All blocklist sources are defined in [`blocklist-sources.json`](blocklist-sources.json). You can add, remove, or modify sources by editing this file.

### File Structure

```json
{
"version": 1,
"description": "Human-readable description of this config",
"baseUrls": {
"domains": "https://example.com/domains",
"adblock": "https://example.com/adblock"
},
"sources": [
{
"category": "adsTrackers",
"categoryIndex": 0,
"file": "ads.txt",
"baseUrl": "domains",
"format": "domains",
"displayName": "Ad Trackers List"
}
]
}
```

### Fields

**Top-level:**

| Field | Description |
|-------|-------------|
| `version` | Config schema version (currently `1`) |
| `description` | Human-readable description |
| `baseUrls` | Named URL prefixes referenced by sources |
| `sources` | Array of blocklist source entries |

**Each source entry:**

| Field | Required | Description |
|-------|----------|-------------|
| `category` | yes | Unique category identifier (camelCase) |
| `categoryIndex` | yes | Unique integer `0–31` — used as the bit position in the binary category bitmap |
| `file` | yes | Filename appended to the base URL to form the download URL |
| `baseUrl` | yes | Key into `baseUrls` — the download URL is `baseUrls[baseUrl]/file` |
| `format` | yes | List format: `domains`, `hosts`, or `adblock` (see below) |
| `displayName` | yes | Human-readable name shown in build output |
| `minSizeBytes` | optional | Layer 1 — reject downloads smaller than this many bytes. Set ~80 % of the current upstream size. |
| `minParsedEntries` | optional | Layer 2 — reject parses producing fewer than this many entries (line count). Independent of the upstream's declared count. |
| `minTrieEntries` | optional | Layer 3 — abort if the compiled trie has fewer than this many entries with this source's bit set. |

### Supported Formats

| Format | Description | Example line |
|--------|-------------|--------------|
| `domains` | Plain domain list, one per line. Supports `*.` and `.` wildcard prefixes. | `example.com` |
| `hosts` | Hosts file format (`0.0.0.0` or `127.0.0.1` followed by a domain). | `0.0.0.0 example.com` |
| `adblock` | Adblock filter syntax. Only `\|\|domain^` rules are used; rules with `$`, `/`, or `*` are skipped. | `\|\|example.com^` |

### Adding a New Source

1. If the source uses a new base URL, add it to `baseUrls`.
2. Add a new entry to `sources` with a unique `category` and `categoryIndex`.
3. Run the compiler to verify the source downloads and parses correctly:
```bash
cargo run -- --output ./output
```

## Third-Party Sources and Licensing

This tool aggregates domain lists from the following open-source projects.

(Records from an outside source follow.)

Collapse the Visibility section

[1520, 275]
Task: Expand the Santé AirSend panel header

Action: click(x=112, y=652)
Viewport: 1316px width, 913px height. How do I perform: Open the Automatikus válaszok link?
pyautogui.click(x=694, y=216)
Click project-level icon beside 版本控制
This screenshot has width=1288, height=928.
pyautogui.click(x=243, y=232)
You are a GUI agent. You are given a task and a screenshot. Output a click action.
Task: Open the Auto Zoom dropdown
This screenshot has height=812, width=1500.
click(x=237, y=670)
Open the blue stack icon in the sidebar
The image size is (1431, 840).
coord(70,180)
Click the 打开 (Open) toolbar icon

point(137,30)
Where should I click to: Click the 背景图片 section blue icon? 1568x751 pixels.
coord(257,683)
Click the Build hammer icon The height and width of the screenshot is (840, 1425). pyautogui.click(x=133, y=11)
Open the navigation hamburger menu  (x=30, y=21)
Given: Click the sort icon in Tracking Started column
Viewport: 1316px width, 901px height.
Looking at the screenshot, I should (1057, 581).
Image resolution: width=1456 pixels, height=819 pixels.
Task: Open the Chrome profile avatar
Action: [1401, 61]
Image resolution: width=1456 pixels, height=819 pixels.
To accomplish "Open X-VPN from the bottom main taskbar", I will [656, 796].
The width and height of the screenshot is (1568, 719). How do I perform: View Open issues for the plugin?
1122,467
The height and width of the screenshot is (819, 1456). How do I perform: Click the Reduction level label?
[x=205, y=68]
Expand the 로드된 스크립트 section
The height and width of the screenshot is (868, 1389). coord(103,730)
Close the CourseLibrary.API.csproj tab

The compiled binary output incorporates data from these sources and is subject to the terms of their respective licenses.

| Source | License | Notes |
|--------|---------|-------|
| [HaGeZi DNS Blocklists](https://github.com/hagezi/dns-blocklists) | GPL-3.0-only | 28 category lists |
| [The Block List Project](https://github.com/blocklistproject/Lists) | Unlicense | 1 category list |

A complete list of upstream sources with URLs is maintained in [`blocklist-sources.json`](blocklist-sources.json).

Because the majority of upstream data is licensed under the GNU General Public License v3.0, the compiled output and this tool are also distributed under GPL-3.0. If you redistribute the compiled blocklist binary, you must comply with the GPL-3.0 terms — including making the corresponding source code (this repository) available to recipients.

For a complete list of all third-party software and data sources, including full license texts, see [THIRD-PARTY-NOTICES.md](THIRD-PARTY-NOTICES.md).

## Contributing

Contributions are welcome! Please see [CONTRIBUTING.md](CONTRIBUTING.md) for guidelines.

## License

Copyright (C) 2026 M-SQUARE Pty Ltd, Australia

This program is free software: you can redistribute it and/or modify it under the terms of the GNU General Public License as published by the Free Software Foundation, version 3 of the License.

This program is distributed in the hope that it will be useful, but WITHOUT ANY WARRANTY; without even the implied warranty of MERCHANTABILITY or FITNESS FOR A PARTICULAR PURPOSE. See the GNU General Public License for more details.

You should have received a copy of the GNU General Public License along with this program. If not, see .

See [LICENSE.txt](LICENSE.txt) for the full license text.